From Wikibooks, open books for an open world
Jump to navigation Jump to search

Introduction[edit | edit source]

Because of their flexibility and degree of standardization, relational file systems have become the preeminent storage choice for businesses. The ability of relational databases to store huge amounts of data (literally, petabytes at the time of writing) and the desire of organizations to gather more and more information have advanced the requirement for relational databases beyond being simply huge repositories for information.

The first of these requirements is speed. There is a certain human expectation in system response time, and people expect modern systems to be faster. The explanation that individual response times might be slowing but that overall more concurrent users and orders of magnitude more data are being handled sounds more like an excuse than a reason. This opens an immediate opportunity for those organizations (Both database vendor organizations and database consumer organizations) that can service greater user and data populations faster.

Next comes availability. The Internet has facilitated round-the-clock business operations, so the file systems supporting this information need to be highly available (HA). High availability implies fault tolerance – the ability of data systems to quickly recover from system failures of any description, and to protect themselves against single points of failure hamstringing operations. This naturally leads to de-centralization, a geographical and logical separation of computing resources and data.

The requirement of “lots of data, quickly available to lots of people, all the time, everywhere” can be solved in several different ways, and can simply be described as spreading the requirement across the available resources – either spreading out the data, spreading out the processing, spreading out the hardware or combinations of all three. The strategies are relatively straightforward, and each is described in this section. Since the implementation of these strategies requires the coordination of several moving parts (data, memory, hardware and networking) they involve additional cost and a degree of planning in advance. This means that people do not tend to implement them just because it is technically possible, implementations tend to be based on “what is the simplest and most cost effective solution to my requirement”.

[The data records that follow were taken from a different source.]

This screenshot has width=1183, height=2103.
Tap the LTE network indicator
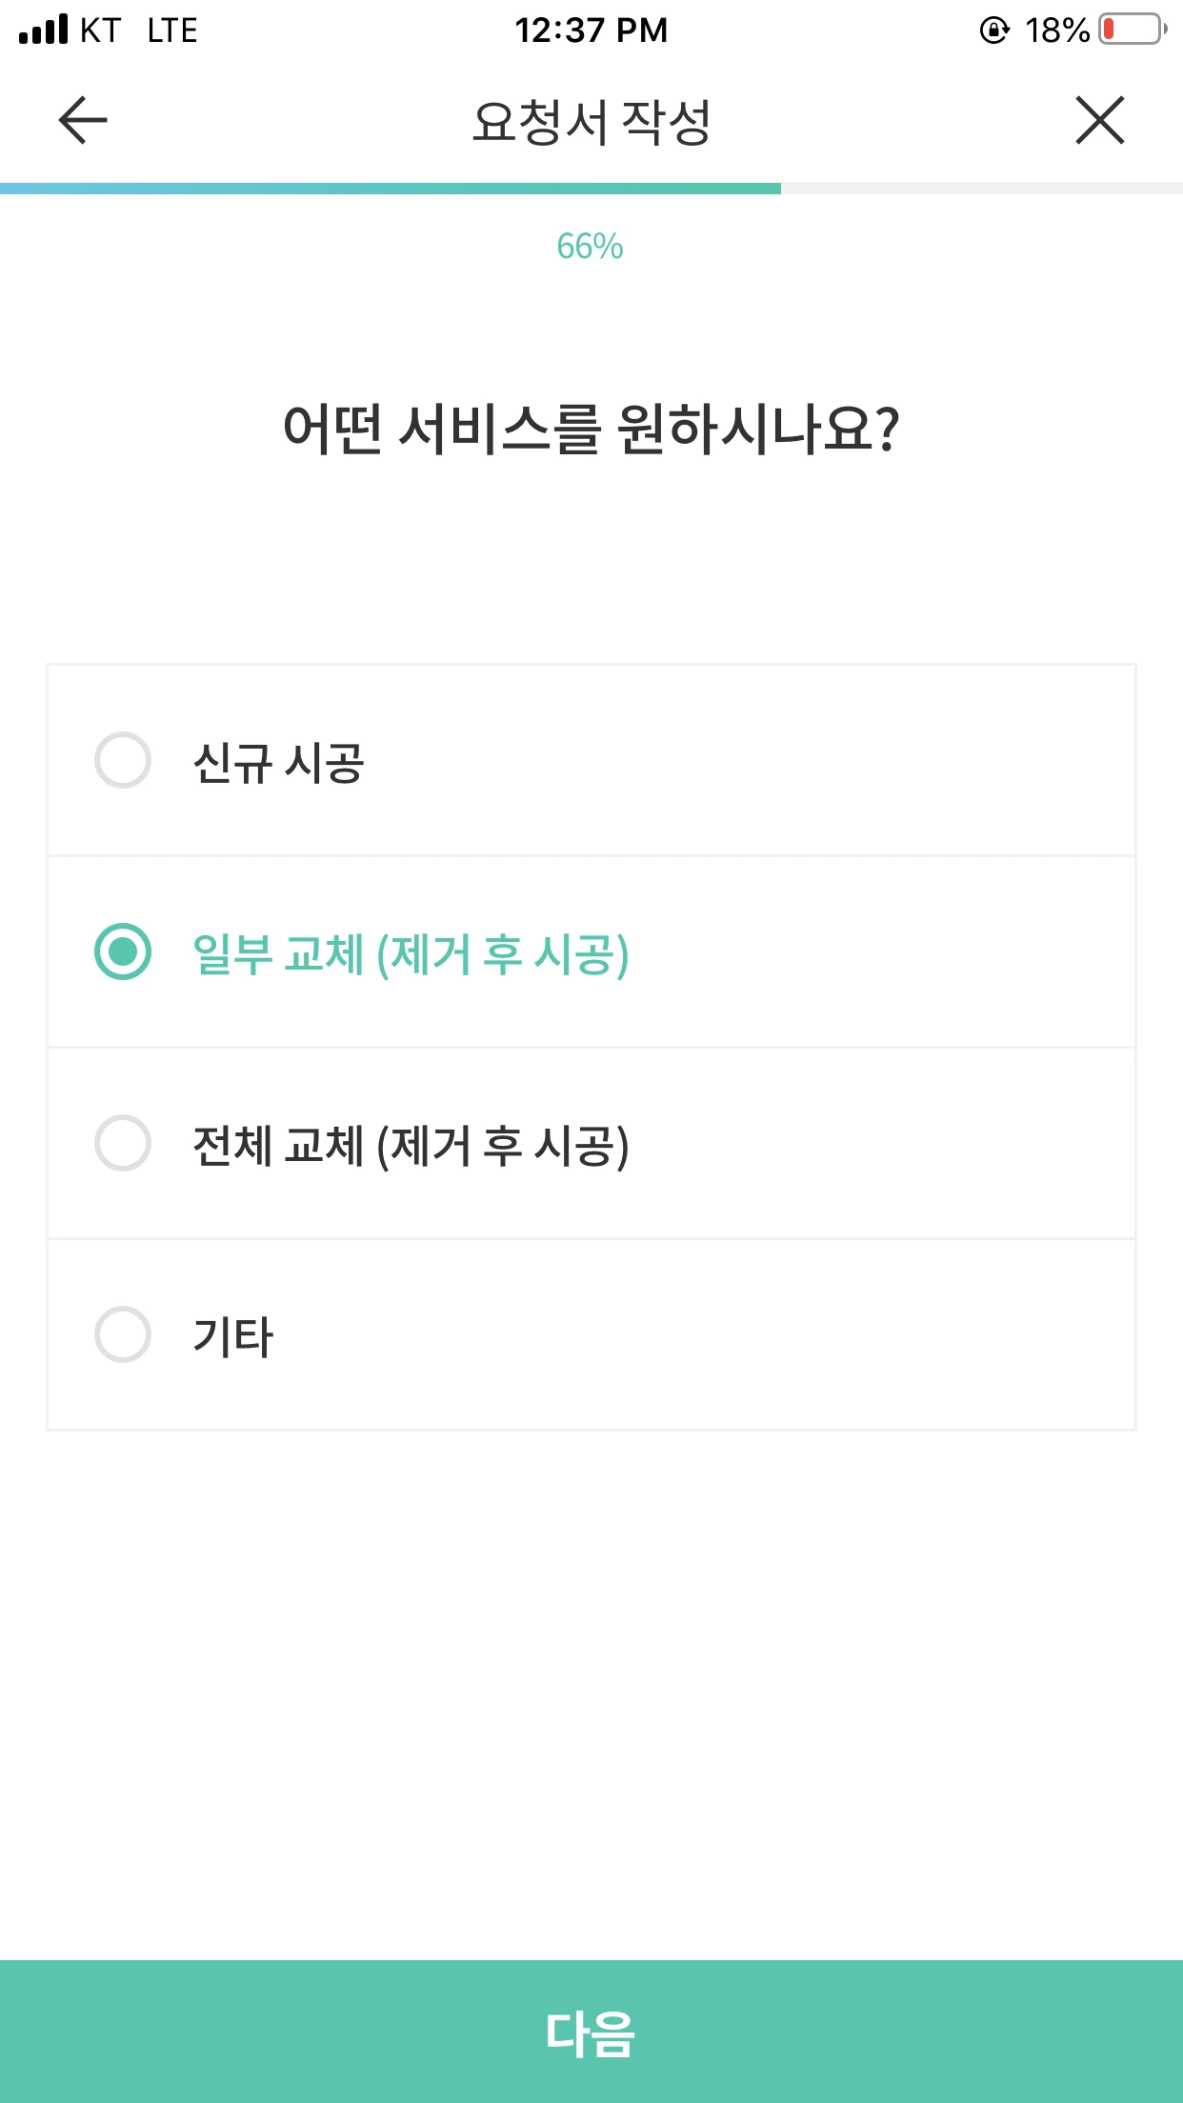pos(172,30)
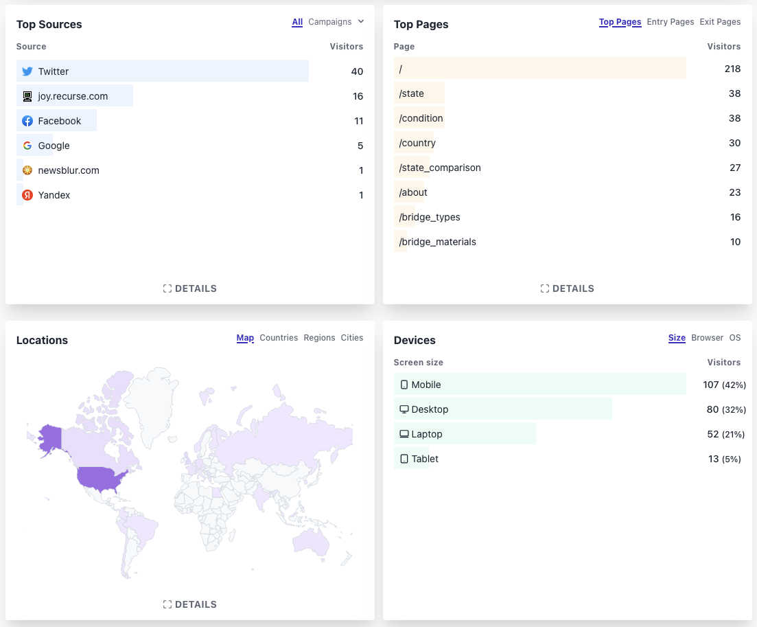Show the Countries tab in Locations
Viewport: 757px width, 627px height.
pyautogui.click(x=279, y=338)
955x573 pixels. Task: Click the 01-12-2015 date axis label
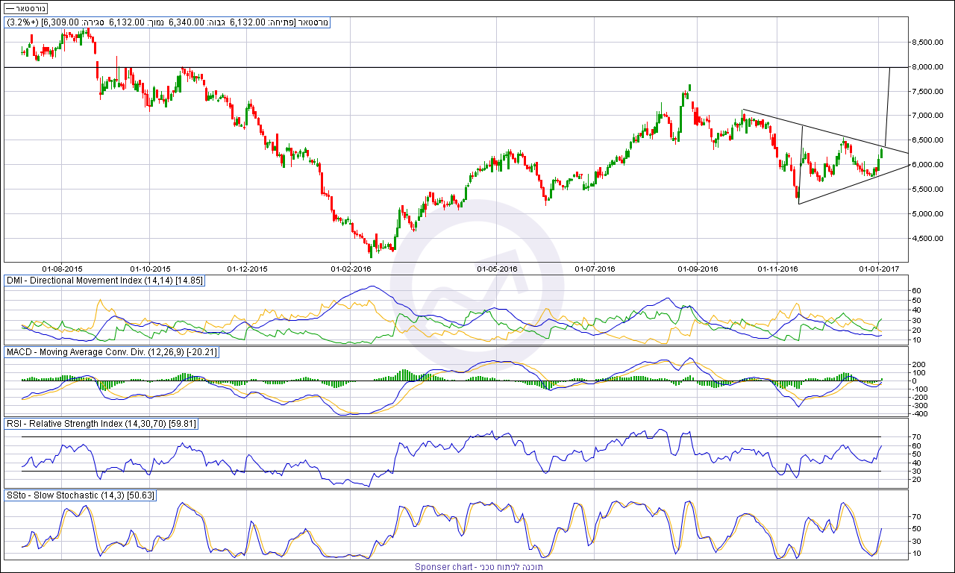tap(248, 268)
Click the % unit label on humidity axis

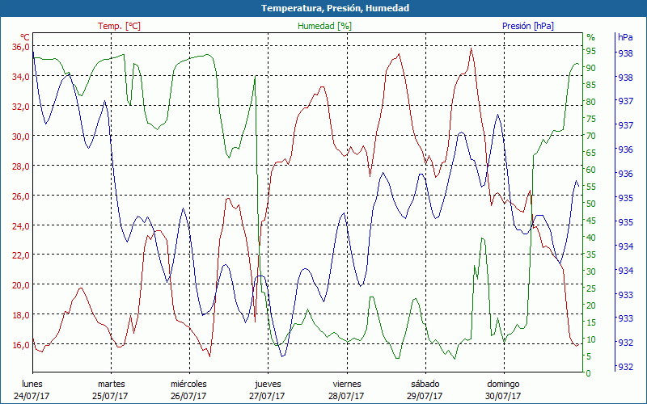(590, 37)
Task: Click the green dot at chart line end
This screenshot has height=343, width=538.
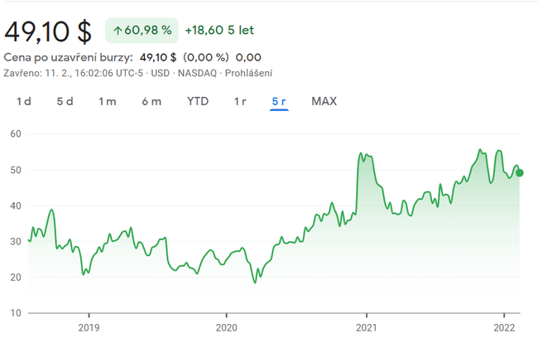Action: pyautogui.click(x=519, y=173)
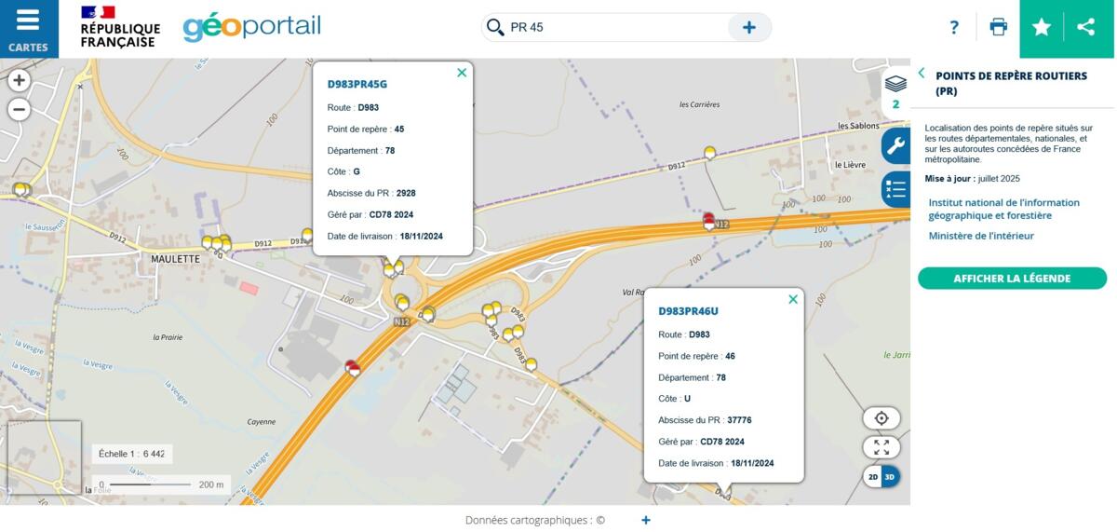Open the map tools wrench icon
The image size is (1117, 532).
(895, 146)
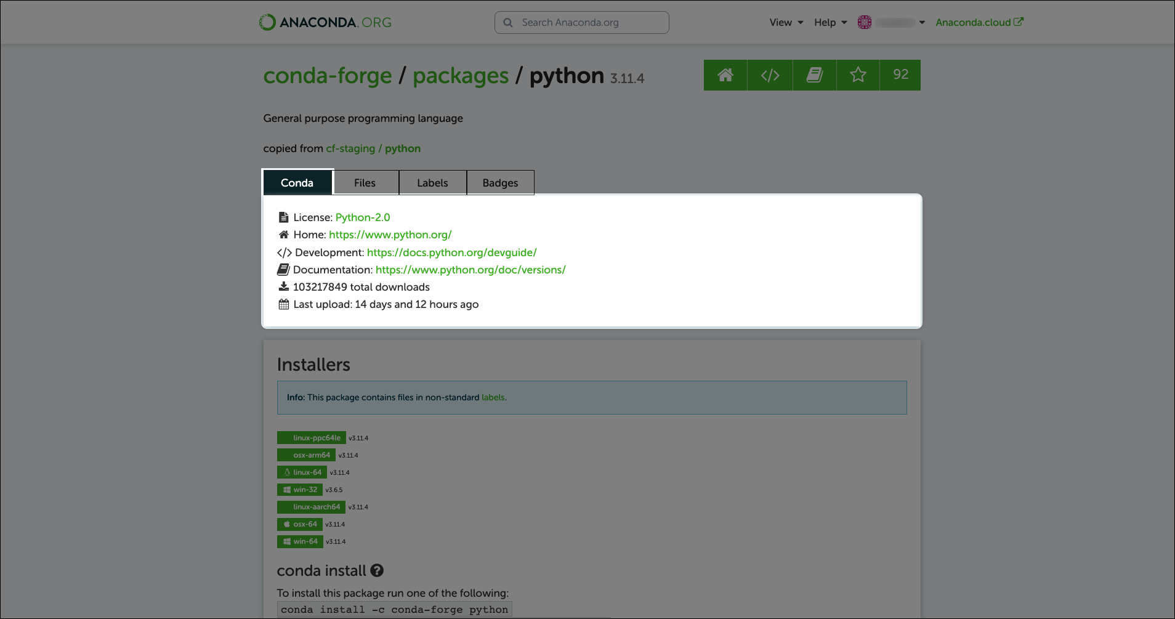
Task: Open the development code brackets icon button
Action: 770,75
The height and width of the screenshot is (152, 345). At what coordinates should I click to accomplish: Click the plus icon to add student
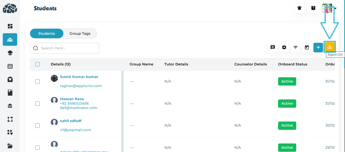click(318, 47)

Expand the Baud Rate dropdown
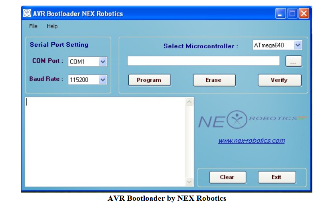pos(103,80)
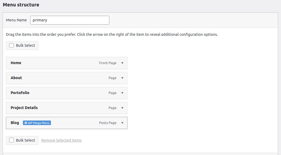This screenshot has height=155, width=281.
Task: Focus the Menu Name text field
Action: click(70, 20)
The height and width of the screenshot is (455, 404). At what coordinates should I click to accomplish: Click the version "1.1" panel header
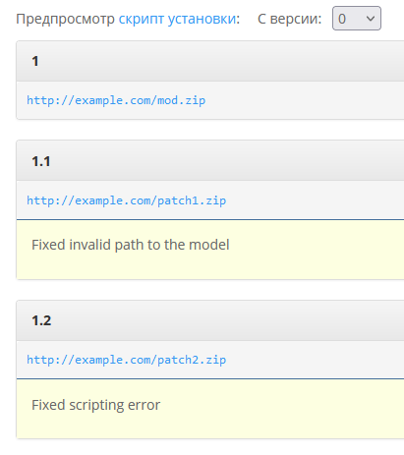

There are a number of ways of organizing data and processing power that is independent of database vendors. We are going to begin with a description of these:

Overview of Database Topologies:

So far our architectural descriptions of a database have looked like this:

General Database Architecture


This model has provided a framework for comparison of functionality, since in general databases need to do the same things, and they go about them in the same ways (i.e. moving data from disk to memory and back again, logging transactions, executing queries etc.)